======== Quoted passage ========

Post

Building InterCaribbean: A Caribbean News & Stock Market Aggregator

Building InterCaribbean: A Caribbean News & Stock Market Aggregator

What is InterCaribbean?

InterCaribbean is a web application I built that aggregates financial, political, and energy news from across the Caribbean, alongside live stock market data from six Caribbean stock exchanges. It is live at intercaribbeanapps.com.

The core problem I was trying to solve: there is no single place to go for Caribbean financial news and stock data. If you want to follow the TTSE (Trinidad & Tobago Stock Exchange), check the JSE (Jamaica), see what is happening with energy in T&T, and read regional business news all at once, you are bouncing between a dozen different websites. I wanted to fix that.


The Stack

LayerTechnology
Backend APIPython, FastAPI
DatabaseSQLite (WAL mode)
Scrapingrequests, BeautifulSoup, feedparser, Playwright
SchedulingAPScheduler
MonitoringSentry
FrontendVanilla JavaScript (SPA)
ContainerisationDocker
DeploymentRailway

I deliberately kept the stack lean. No ORMs, no message queues, no Redis, just a FastAPI app, a SQLite file, and a set of scraper modules. The architecture tool I ran on the project flagged the file sizes as something to watch, and I agree: as the project grows, the scraper files in particular will likely need to be split out. But for the current scope, keeping everything flat and readable was the right call.


Architecture Overview

The project is four Python modules, each with a clear responsibility:

1
2
3
4
5
main.py      — FastAPI app, routing, caching, scheduler setup
scraper.py   — News scraping (RSS + HTML), relevance filtering, classification
stocks.py    — Stock market scraping (6 exchanges), sentiment analysis
database.py  — SQLite schema, upserts, queries
static/      — SPA frontend (HTML, CSS, JS)

========

# [Directive A]
Answer these about the InterCaribbean build post, one line each:
(i) How many Caribbean stock exchanges does the app pull live data from?
(ii) What database does the stack use, and in what mode?
(iii) Which module handles sentiment analysis?
# [Directive B]
Which libraries does the InterCaribbean build post's stack table list for scraping? Name every one.
# [Directive C]
Write the next part of the InterCaribbean build post, starting after the list of modules.

======== Information provided ========

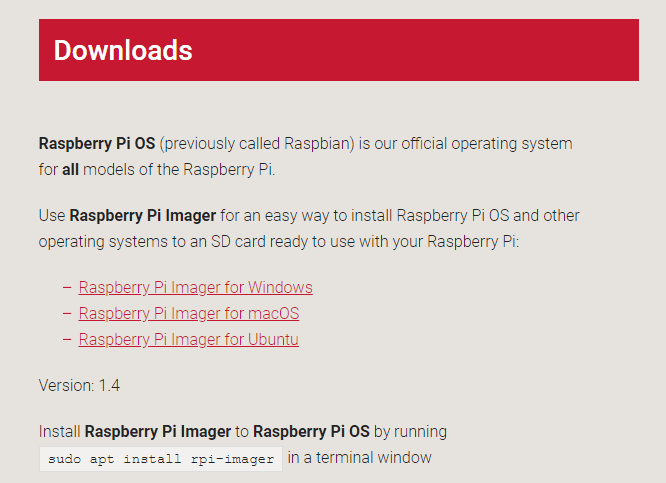Click empty red banner area right of Downloads

(x=450, y=50)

========

# [Exercise result A]
(i) Six.
(ii) SQLite, in WAL mode.
(iii) stocks.py.

# [Exercise result B]
requests, BeautifulSoup, feedparser, Playwright

# [Exercise result C]
The News Scraper

14 Sources Across 8 Territories

The scraper pulls from 14 news outlets covering Trinidad & Tobago, Jamaica, Barbados, Guyana, St. Lucia, St. Vincent, and the broader Caribbean region. Each source is defined as a configuration object:

1
2
3
4
5
6
7
8
9
10
11
{
    "id": "newsday",
    "name": "Newsday TT",
    "color": "#1a3a6e",
    "country": "TT",
    "scrape_type": "rss",
    "rss_urls": [
        "https://newsday.co.tt/category/business/feed/",
        "https://newsday.co.tt/feed/",
    ],
}

Two scrape strategies exist: RSS (for most sources) and custom HTML (for sources that do not offer RSS or whose feeds are unreliable).

Relevance Filtering

Regional news sources cover everything from crime, sports, lifestyle. I only want finance, energy, and politics. Before any article gets written to the database it must pass a relevance check: a compiled regex pattern that tests the article title and description against 60+ domain-specific terms.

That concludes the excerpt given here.